» **Data for this exercise**:
━━━
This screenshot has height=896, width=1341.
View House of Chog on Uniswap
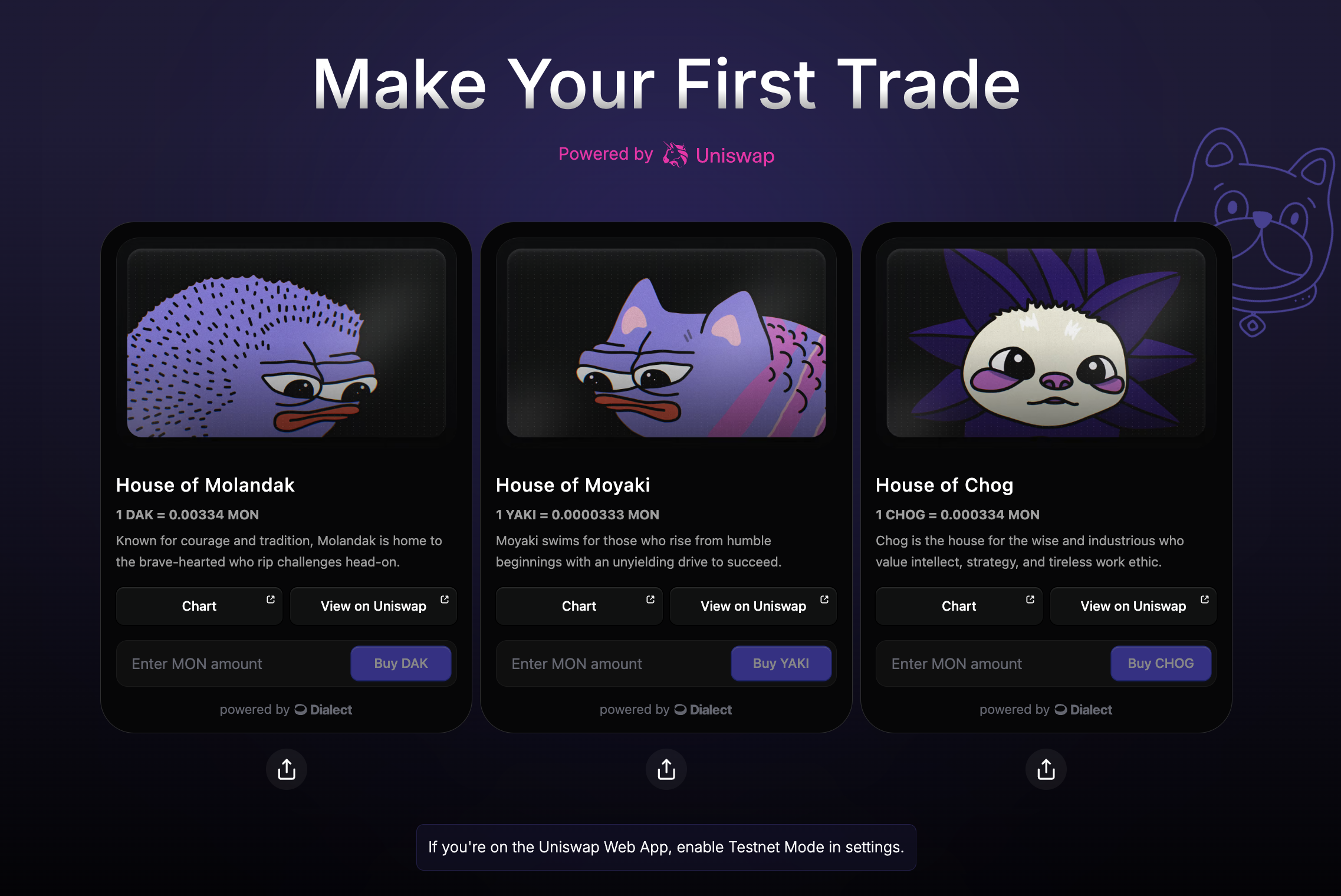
━━━
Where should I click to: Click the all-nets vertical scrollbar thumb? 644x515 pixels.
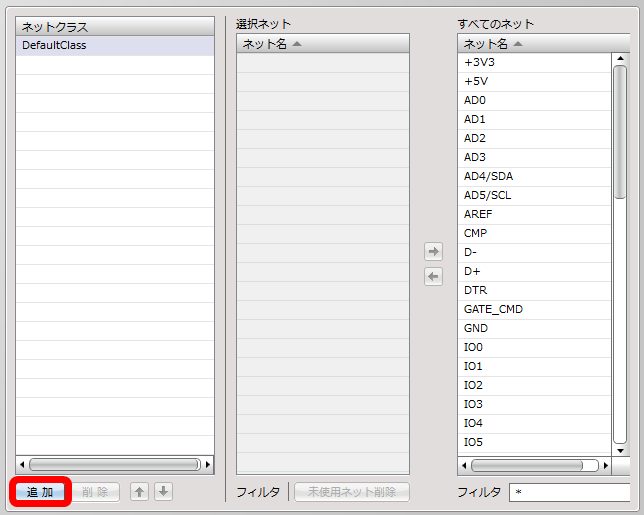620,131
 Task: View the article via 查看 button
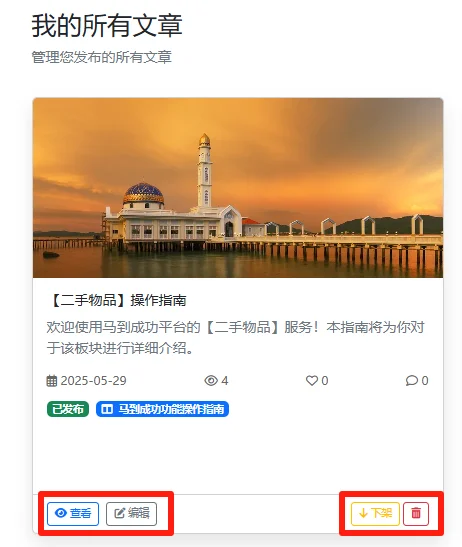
━━━
» **What the exercise asks**: Copy out only the lines above from the one with "This screenshot has height=896, width=1341." to the one with "View House of Chog on Uniswap", inclusive, exactly as they stand.

» **Exercise solution**:
This screenshot has height=896, width=1341.
View House of Chog on Uniswap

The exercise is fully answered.